## Record set
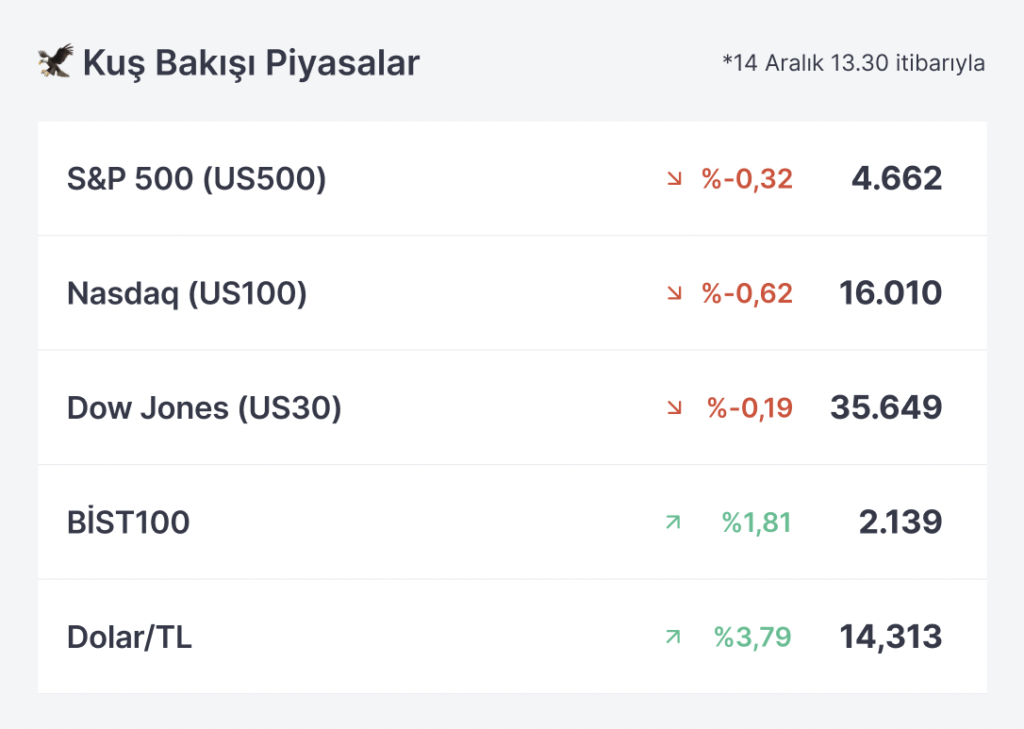Image resolution: width=1024 pixels, height=729 pixels.
Task: Select the Dolar/TL row label
Action: (x=129, y=637)
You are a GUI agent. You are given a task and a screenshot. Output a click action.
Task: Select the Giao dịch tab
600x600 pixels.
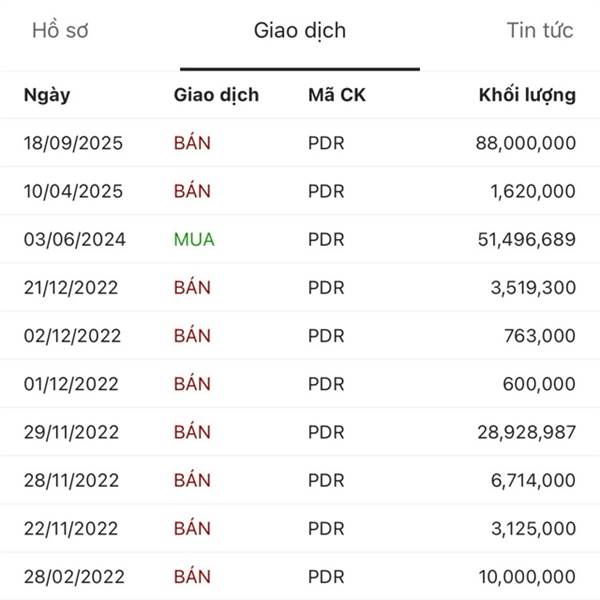300,31
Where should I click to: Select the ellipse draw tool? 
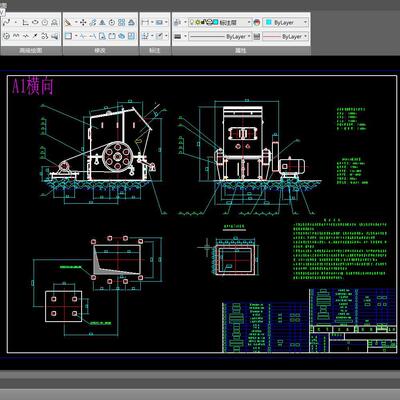pos(35,22)
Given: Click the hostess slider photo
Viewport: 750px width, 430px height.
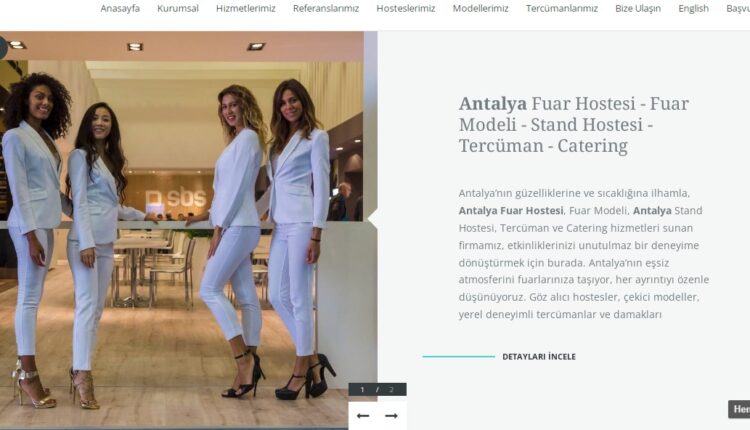Looking at the screenshot, I should (182, 230).
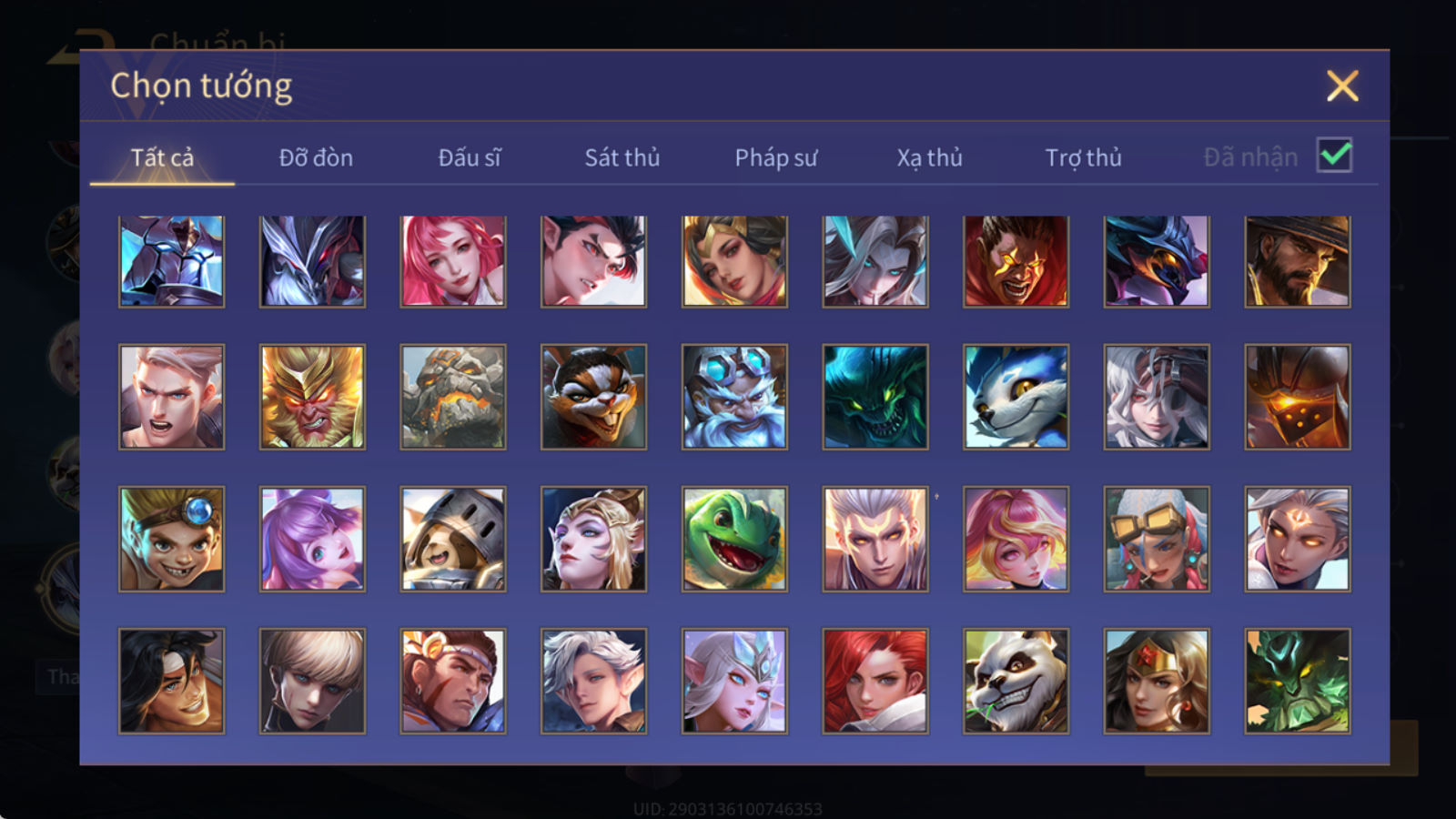
Task: Select the Tất cả tab
Action: point(162,157)
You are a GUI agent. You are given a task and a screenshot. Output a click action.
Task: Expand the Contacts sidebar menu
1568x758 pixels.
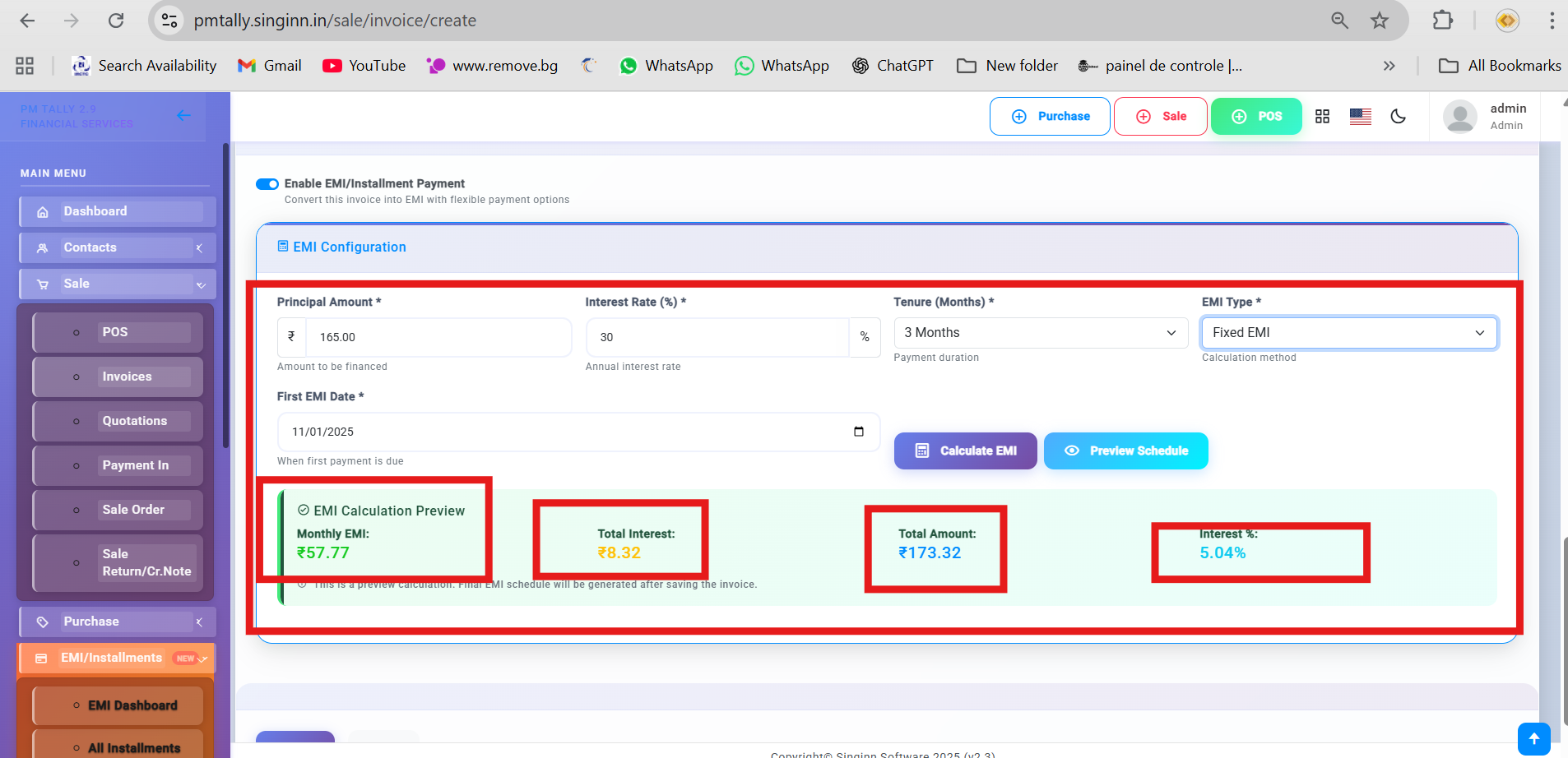pyautogui.click(x=118, y=247)
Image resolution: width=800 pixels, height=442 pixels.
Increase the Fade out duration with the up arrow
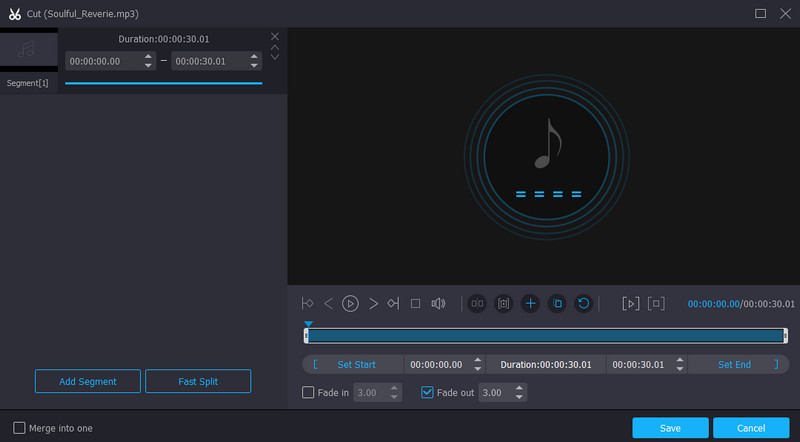pyautogui.click(x=519, y=389)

## What you should do
Starting at the line that holds "Image resolution: width=800", print each line through the last one of the entries above, exactly and with both ends included; no pictures.

## Completed task
Image resolution: width=800 pixels, height=442 pixels.
Increase the Fade out duration with the up arrow
pyautogui.click(x=519, y=389)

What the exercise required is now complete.